MicroRNA-143 is a critical regulator of cell cycle activity in stem cells with co-overexpression of Akt and angiopoietin-1 via transcriptional regulation of Erk5/cyclin D1 signaling

We report that simultaneous expression of Akt and angiopoietin-1 (Ang-1) transgenes supported mitogenesis in stem cells with a critical role for microRNA-143 (miR-143) downstream of FoxO1 transcription factor. Mesenchymal stem cells (MSC) from young male rats were transduced with Ad-vectors encoding for Akt ((MSC)-M-Akt) and Ang-1 (Ang-1MSC) transgenes for their individual or simultaneous overexpression ((MSC)-M-AA; >5-fold gene level and >4-fold Akt and Ang-1 protein expression in (MSC)-M-AA vs.

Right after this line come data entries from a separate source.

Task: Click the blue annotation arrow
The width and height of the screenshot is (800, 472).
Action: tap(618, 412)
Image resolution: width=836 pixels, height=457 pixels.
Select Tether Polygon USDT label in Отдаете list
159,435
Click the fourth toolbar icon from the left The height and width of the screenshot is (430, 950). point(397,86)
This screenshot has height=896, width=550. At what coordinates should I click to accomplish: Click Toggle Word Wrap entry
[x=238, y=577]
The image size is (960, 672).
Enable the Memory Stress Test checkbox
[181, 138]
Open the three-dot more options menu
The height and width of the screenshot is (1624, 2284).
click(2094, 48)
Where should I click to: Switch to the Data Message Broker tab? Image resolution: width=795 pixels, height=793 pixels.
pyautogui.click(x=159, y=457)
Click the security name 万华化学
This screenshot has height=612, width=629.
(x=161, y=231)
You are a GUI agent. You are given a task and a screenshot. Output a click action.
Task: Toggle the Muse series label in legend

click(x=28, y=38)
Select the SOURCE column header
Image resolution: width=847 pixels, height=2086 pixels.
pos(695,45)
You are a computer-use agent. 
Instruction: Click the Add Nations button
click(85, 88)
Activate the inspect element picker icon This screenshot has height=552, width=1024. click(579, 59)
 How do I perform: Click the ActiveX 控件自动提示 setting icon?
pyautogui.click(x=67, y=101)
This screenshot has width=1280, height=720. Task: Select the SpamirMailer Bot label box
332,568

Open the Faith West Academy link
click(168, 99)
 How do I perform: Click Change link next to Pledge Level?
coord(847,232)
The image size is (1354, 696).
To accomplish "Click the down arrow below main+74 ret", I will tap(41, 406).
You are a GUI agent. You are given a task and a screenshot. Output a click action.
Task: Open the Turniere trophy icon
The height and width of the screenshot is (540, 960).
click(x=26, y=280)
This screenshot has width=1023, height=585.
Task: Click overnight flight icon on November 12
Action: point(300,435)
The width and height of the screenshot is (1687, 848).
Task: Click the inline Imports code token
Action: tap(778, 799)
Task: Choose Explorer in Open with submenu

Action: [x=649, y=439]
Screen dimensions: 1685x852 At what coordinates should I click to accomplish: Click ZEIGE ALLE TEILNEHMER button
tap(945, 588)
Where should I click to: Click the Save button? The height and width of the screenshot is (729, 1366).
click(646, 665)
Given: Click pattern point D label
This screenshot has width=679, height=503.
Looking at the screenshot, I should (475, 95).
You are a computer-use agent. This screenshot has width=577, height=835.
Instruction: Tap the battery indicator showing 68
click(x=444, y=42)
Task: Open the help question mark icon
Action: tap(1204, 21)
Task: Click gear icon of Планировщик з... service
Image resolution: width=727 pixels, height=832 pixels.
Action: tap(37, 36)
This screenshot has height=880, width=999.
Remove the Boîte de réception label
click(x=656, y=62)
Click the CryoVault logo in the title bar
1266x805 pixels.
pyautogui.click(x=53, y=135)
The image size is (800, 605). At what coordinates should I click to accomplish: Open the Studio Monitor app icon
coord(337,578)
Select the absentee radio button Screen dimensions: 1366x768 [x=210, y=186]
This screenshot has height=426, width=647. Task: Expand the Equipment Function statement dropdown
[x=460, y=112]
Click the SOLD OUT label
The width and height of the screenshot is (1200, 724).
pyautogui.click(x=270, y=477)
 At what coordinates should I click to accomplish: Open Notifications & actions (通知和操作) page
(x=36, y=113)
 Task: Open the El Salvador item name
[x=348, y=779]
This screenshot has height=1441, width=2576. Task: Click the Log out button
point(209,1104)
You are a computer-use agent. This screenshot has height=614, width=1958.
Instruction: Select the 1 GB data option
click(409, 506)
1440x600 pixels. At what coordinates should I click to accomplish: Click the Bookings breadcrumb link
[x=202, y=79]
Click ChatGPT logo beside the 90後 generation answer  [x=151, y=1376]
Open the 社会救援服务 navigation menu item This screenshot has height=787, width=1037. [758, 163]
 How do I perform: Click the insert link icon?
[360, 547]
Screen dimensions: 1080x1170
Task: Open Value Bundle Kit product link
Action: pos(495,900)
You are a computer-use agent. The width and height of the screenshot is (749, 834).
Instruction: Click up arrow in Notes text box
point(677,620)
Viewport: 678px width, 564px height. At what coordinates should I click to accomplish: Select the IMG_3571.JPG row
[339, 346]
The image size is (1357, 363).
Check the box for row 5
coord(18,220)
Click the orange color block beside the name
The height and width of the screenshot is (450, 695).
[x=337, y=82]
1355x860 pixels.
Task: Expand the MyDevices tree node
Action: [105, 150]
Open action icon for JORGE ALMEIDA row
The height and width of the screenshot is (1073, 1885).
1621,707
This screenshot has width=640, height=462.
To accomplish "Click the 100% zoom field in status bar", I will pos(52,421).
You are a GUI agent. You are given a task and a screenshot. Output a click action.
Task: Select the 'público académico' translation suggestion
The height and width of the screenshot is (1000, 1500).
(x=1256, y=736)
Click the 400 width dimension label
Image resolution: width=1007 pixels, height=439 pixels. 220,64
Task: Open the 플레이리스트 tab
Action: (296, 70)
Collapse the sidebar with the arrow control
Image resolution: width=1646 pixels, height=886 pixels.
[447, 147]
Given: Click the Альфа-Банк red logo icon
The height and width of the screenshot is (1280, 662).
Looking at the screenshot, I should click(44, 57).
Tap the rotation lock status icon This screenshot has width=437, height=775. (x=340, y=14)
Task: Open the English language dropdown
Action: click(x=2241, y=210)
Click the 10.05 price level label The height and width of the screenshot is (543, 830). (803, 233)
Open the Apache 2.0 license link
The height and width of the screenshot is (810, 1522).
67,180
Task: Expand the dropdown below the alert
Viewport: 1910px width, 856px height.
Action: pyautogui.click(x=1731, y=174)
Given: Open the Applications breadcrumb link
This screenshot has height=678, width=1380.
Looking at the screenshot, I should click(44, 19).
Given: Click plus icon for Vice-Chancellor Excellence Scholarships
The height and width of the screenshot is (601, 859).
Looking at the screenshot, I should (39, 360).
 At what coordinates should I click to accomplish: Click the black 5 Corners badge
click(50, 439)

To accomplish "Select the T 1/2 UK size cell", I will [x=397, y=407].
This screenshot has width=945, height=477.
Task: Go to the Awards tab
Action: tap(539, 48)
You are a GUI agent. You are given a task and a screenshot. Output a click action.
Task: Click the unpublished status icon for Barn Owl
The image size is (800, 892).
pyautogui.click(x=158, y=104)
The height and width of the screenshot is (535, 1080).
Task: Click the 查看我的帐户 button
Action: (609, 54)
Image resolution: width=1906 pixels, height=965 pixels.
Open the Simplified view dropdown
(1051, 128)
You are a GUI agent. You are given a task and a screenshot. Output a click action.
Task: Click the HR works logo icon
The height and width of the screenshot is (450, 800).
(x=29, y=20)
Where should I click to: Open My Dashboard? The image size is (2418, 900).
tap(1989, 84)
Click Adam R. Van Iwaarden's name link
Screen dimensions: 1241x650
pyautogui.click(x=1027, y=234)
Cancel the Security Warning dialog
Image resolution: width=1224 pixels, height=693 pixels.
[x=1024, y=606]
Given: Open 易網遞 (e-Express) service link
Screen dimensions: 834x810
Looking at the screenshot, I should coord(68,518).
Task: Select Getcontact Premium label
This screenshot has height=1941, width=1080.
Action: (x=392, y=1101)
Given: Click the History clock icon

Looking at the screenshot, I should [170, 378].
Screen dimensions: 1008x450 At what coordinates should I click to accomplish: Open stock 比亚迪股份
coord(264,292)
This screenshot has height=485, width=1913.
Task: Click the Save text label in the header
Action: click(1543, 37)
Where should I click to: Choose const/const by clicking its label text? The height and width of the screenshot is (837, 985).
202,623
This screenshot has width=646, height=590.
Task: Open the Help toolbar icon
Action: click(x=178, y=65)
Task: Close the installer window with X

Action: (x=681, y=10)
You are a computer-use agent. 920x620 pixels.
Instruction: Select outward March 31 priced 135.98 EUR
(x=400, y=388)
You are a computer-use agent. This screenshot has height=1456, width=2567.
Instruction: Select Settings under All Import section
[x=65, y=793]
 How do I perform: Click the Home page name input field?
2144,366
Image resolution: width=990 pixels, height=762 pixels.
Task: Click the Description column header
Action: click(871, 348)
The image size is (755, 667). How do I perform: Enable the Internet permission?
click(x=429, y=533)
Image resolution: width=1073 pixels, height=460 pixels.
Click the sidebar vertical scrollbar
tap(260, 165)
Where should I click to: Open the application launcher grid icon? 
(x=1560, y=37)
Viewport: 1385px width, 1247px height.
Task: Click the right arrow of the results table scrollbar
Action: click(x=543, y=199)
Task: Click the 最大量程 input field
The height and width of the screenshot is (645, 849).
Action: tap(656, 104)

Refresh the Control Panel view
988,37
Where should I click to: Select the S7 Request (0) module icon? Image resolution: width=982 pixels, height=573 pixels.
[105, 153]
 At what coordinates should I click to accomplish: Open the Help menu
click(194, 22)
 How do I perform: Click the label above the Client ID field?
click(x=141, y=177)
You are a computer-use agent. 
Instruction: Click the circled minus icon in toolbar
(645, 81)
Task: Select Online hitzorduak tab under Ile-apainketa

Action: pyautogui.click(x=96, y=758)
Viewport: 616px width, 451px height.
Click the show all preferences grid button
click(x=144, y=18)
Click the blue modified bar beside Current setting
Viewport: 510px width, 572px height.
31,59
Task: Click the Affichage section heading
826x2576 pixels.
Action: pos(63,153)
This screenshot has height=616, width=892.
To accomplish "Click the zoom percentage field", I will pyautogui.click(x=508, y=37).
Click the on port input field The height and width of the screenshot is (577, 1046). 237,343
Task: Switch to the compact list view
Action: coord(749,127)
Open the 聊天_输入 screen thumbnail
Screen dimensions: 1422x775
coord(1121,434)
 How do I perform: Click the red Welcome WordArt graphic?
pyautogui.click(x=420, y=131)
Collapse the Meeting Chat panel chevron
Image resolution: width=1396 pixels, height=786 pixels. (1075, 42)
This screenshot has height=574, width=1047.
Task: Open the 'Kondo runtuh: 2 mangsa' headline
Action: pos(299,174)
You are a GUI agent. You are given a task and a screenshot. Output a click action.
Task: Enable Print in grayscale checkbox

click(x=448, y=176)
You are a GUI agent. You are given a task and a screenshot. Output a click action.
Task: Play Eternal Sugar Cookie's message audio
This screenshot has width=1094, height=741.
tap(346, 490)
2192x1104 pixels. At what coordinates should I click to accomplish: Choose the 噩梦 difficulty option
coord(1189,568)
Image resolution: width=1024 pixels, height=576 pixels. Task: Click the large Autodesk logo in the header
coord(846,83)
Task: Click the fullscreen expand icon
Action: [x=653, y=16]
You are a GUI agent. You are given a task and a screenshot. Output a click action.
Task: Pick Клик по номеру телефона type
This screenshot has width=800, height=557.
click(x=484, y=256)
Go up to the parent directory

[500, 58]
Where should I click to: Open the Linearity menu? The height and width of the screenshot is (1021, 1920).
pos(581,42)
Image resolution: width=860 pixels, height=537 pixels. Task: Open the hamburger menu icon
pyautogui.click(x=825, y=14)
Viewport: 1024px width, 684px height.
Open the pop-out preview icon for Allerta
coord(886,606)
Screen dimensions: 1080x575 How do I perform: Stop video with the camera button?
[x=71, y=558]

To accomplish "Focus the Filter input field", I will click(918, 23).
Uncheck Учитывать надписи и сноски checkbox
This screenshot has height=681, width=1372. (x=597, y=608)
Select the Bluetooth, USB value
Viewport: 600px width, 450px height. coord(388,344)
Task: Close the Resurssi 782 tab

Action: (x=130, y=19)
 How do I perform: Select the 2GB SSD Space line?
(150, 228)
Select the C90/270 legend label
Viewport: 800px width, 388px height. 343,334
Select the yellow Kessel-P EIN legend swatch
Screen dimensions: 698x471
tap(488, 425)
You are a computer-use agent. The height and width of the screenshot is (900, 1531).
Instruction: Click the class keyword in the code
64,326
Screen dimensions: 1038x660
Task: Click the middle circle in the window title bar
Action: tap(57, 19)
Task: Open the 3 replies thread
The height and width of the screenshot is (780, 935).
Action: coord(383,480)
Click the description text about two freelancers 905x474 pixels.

Ad-Empty transduced MSC; (MSC)-M-Emp). AAMSC had higher phosphorylation of FoxO1, which activated Erk5, a distinct mitogen-induced MAPK that drove transcriptional activation of cyclin D1 and Cdk4. Flow cytometry showed >10% higher S-phase cell population that was confirmed by BrdU assay (15%) and immunohistology for Ki67 (11%) in (MSC)-M-AA using (MSC)-M-Emp as controls. miR array supported by real-time PCR showed induction of miR-143 in (MSC)-M-AA (4.73-fold vs. (MSC)-M-Emp). Luciferase assay indicated a dependent relationship between miR-143 and Erk5 in (MSC)-M-AA. FoxO1-specific siRNA upregulated miR-143, whereas inhibition of miR-143 did not change FoxO1 activation. However, miR-143 inhibition repressed phosphorylation of Erk5 and abrogated cyclin D1 with concomitant reduction in cells entering cell cycle. During in vivo studies, male GFP+ (MSC)-M-AA transplanted into wild-type female infarcted rat hearts showed significantly higher numbers of Ki67-expressing cells (p < 0.05 vs. (MSC)-M-Emp) 7 d after engraftment (n = 4 animals/group). In conclusion, co-overexpression of Akt and Ang-1 in MSC activated cell cycle progression by upregulation of miR-143 and stimulation of FoxO1 and Erk5 signaling.